• PAGE:
-------
Jewish World Review Oct. 20, 1999 /10 Mar-Cheshvan, 5760
Protecting black people
HAVING BEEN INVITED to be the inaugural speaker for Valencia Community
College's Millennium Lecture Series, I looked forward with considerable
anticipation to my trip to Orlando, Fla. But en route to the airport, my
secretary relayed a telephone message from Allen Byrd, a reporter for the
Orlando Business Journal, that dampened some of my enthusiasm.
The reporter, having just learned of my Sept. 29 lecture the previous day,
was wondering why the college had not sent out its usual plethora of press
releases and media faxes, especially considering that the lecture was the
first of a major lecture series.
According to Byrd's interviews, reported in the Oct. 4 edition of the
Orlando Business Journal, there were two explanations. The first, from the
college's public-relations department, said that, "Williams is so popular
that to have publicized the visit would have created an overflow crowd."
-------
• DATA PROVIDED:
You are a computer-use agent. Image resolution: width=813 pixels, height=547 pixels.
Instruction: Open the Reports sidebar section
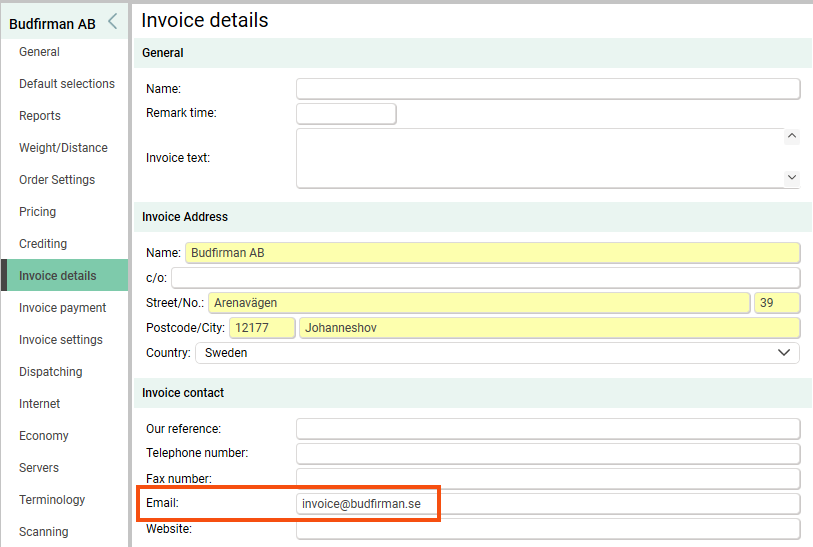40,116
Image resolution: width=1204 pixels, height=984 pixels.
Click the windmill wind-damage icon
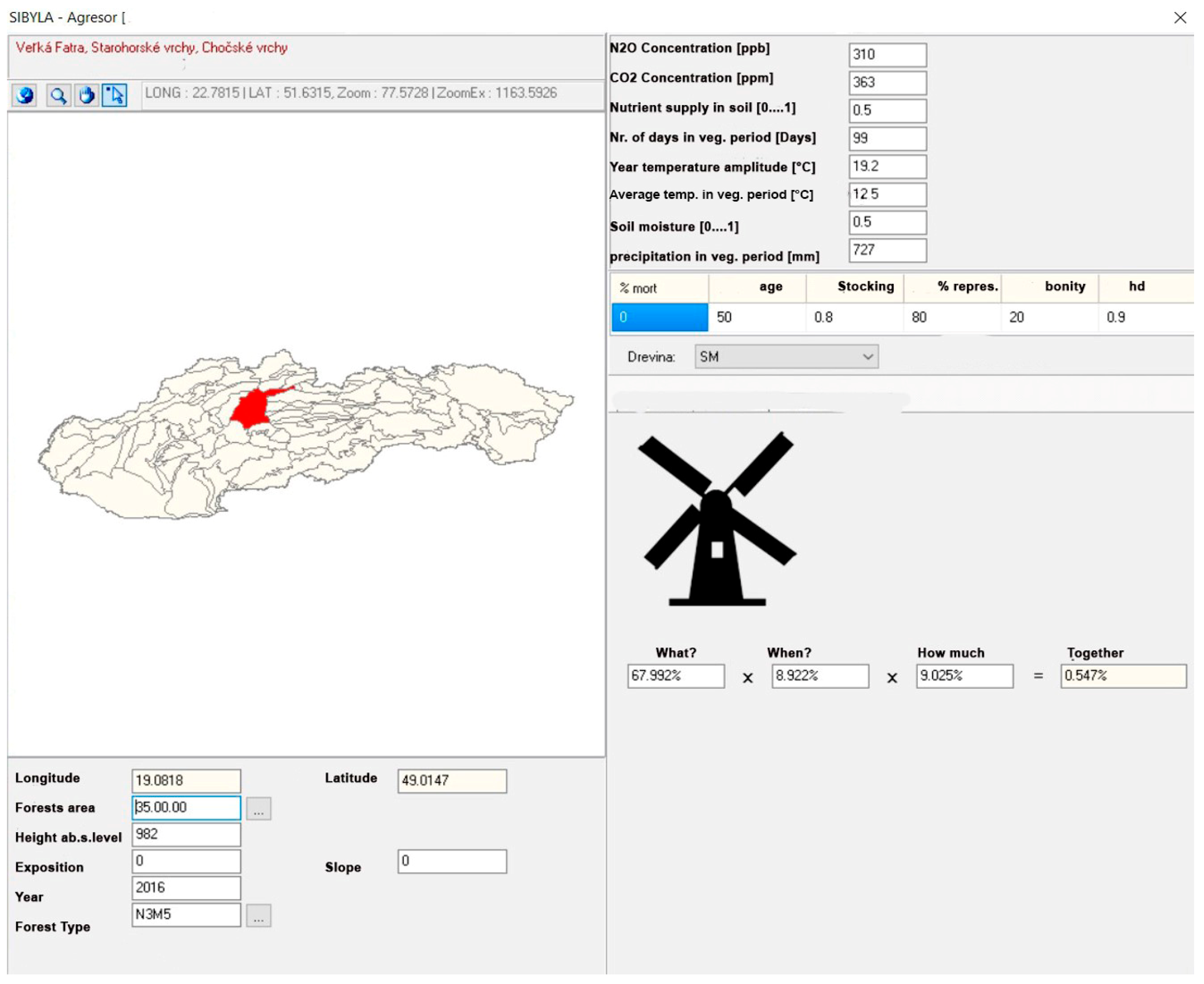click(x=717, y=520)
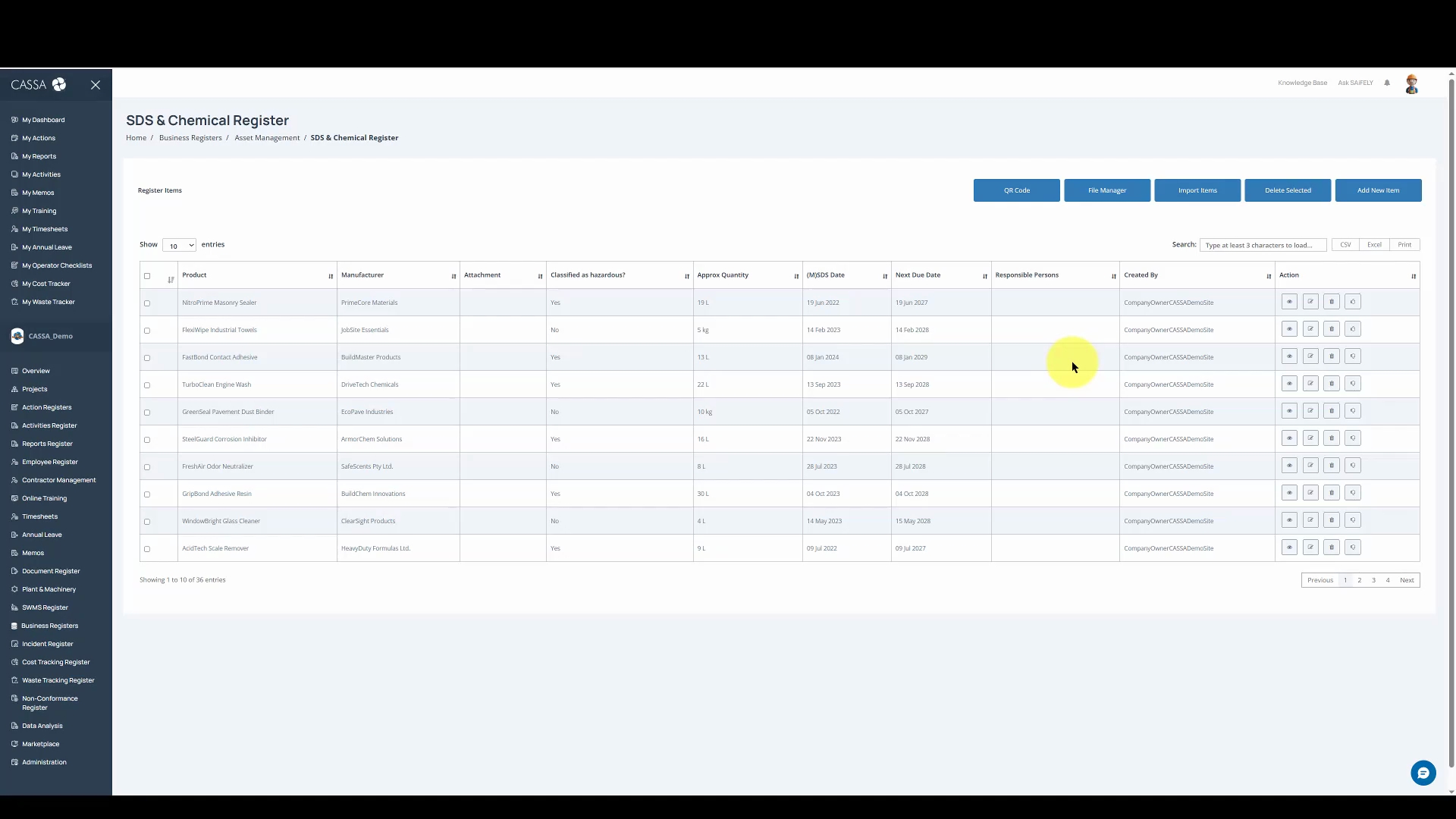Viewport: 1456px width, 819px height.
Task: Open the show entries dropdown
Action: (180, 245)
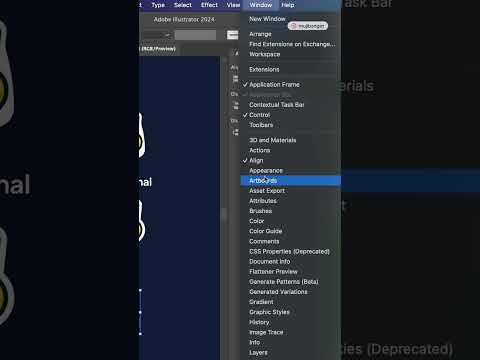Click the white stroke style icon in control bar
The image size is (480, 360).
coord(232,35)
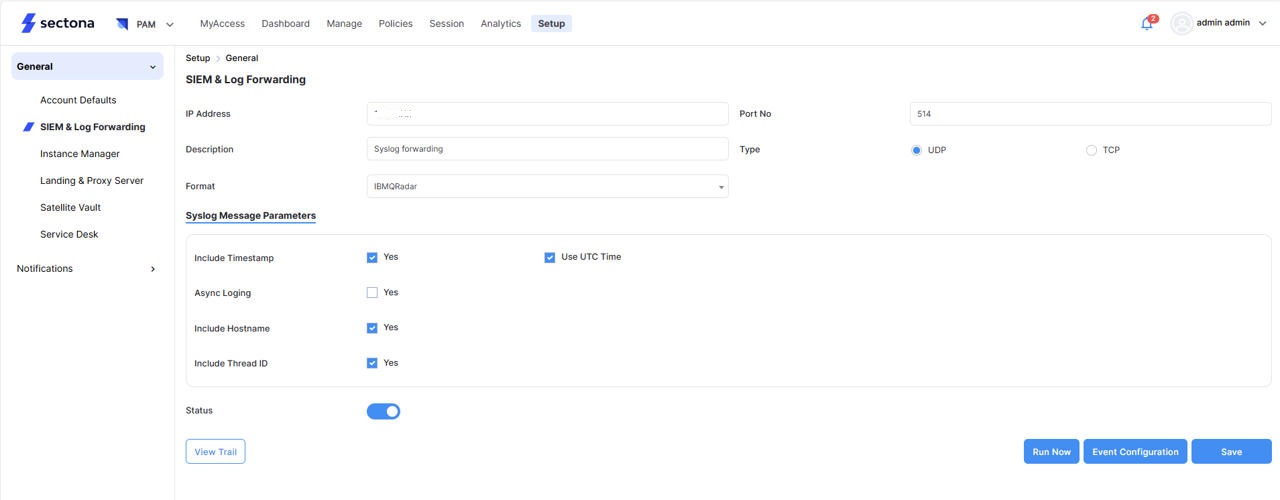Open the admin admin account dropdown
The width and height of the screenshot is (1280, 500).
1262,24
-------
Translate this sentence from the newspaper column above into Spanish: "According to Byrd's interviews, reported in the Oct. 4 edition of the Orlando Business Journal, there were two explanations."

Según las entrevistas de Byrd, publicadas en la edición del 4 de octubre del Orlando Business Journal, había dos explicaciones.